I have some personal data with first/last names, e-mails, institutions people work at, etc. There are many, many duplicates because this was collected from a few sources over 2-3 years. Sometimes the same person provided different versions of their name, a different e-mail address, etc. I'd like to have a compact version of this data, where a single person (identified by a PersonID) is listed on a single row, with unique variants of their name, e-mail, etc. listed in each cell. Bonus points if the values in every cell are sorted, but far from required. Incoming data and expected output Example above also available at https://docs.google.com/spreadsheets/d/1jizgysC1dntZHg8pZ0--dSAPevSfyXyiVyenj02GiwQ/edit#gid=0

I'm looking for a way to display the unique values in each column of a filter result, ideally staying away from =QUERY if at all possible.

This is easy to do when working with just one resulting column:

=FILTER(A4:A9,D4:D9=1) --> =JOIN(", ",UNIQUE(FILTER(A4:A9,D4:D9=1)))

...but the moment the filter spits out results in multiple columns:

=FILTER(A4:C9,D4:D9=1) --> ???

...I have no clue what to do, other than doing the code above for each column separately (which would be a hassle, given the number of columns involved). Is this possible?


Solution

  • Here's one way to do that using MAP:

    =MAP(UNIQUE(D4:D),LAMBDA(id,BYCOL(FILTER(A4:D,D4:D=id),LAMBDA(col,JOIN(CHAR(10),UNIQUE(col))))))

EXTRACTED ENTRIES |

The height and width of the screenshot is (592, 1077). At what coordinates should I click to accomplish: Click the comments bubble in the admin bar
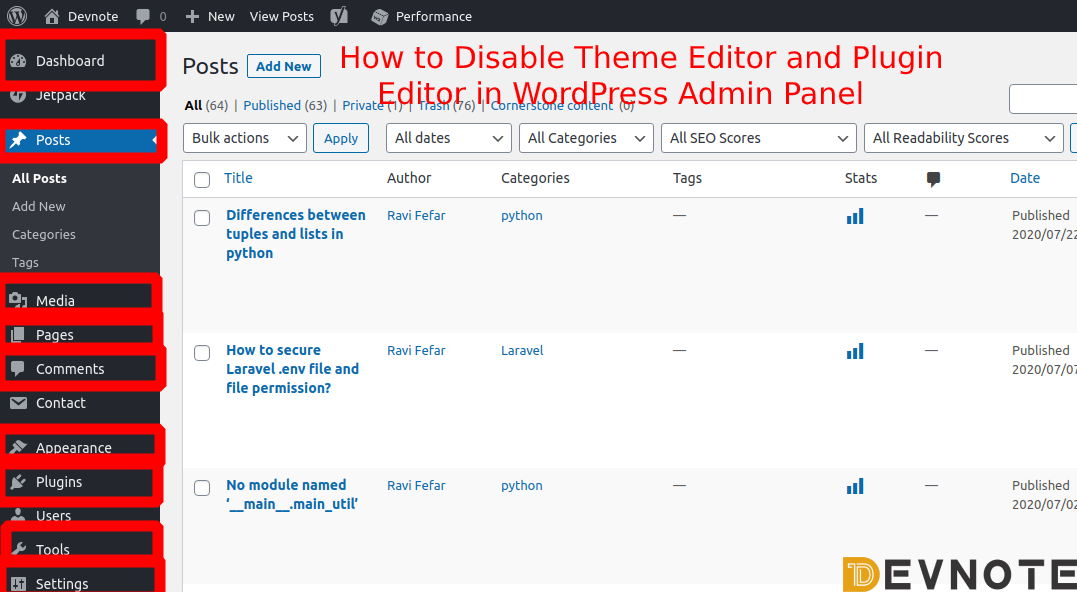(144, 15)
...
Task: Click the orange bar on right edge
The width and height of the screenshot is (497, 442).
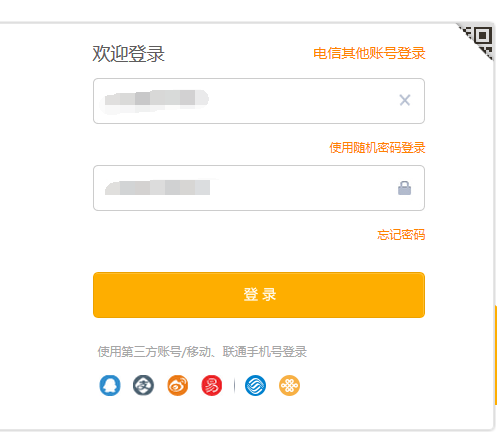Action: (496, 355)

EXERCISE REQUIREMENTS |
1/ Repeat a passage from the spreadsheet thread word for word. Begin at the words "I have some" and stop after "at all possible.".
2/ In the spreadsheet thread, over what span of time was the personal data collected?

RESULTS OF THE EXERCISE |
1/
I have some personal data with first/last names, e-mails, institutions people work at, etc. There are many, many duplicates because this was collected from a few sources over 2-3 years. Sometimes the same person provided different versions of their name, a different e-mail address, etc. I'd like to have a compact version of this data, where a single person (identified by a PersonID) is listed on a single row, with unique variants of their name, e-mail, etc. listed in each cell. Bonus points if the values in every cell are sorted, but far from required. Incoming data and expected output Example above also available at https://docs.google.com/spreadsheets/d/1jizgysC1dntZHg8pZ0--dSAPevSfyXyiVyenj02GiwQ/edit#gid=0

I'm looking for a way to display the unique values in each column of a filter result, ideally staying away from =QUERY if at all possible.

2/ Over 2-3 years.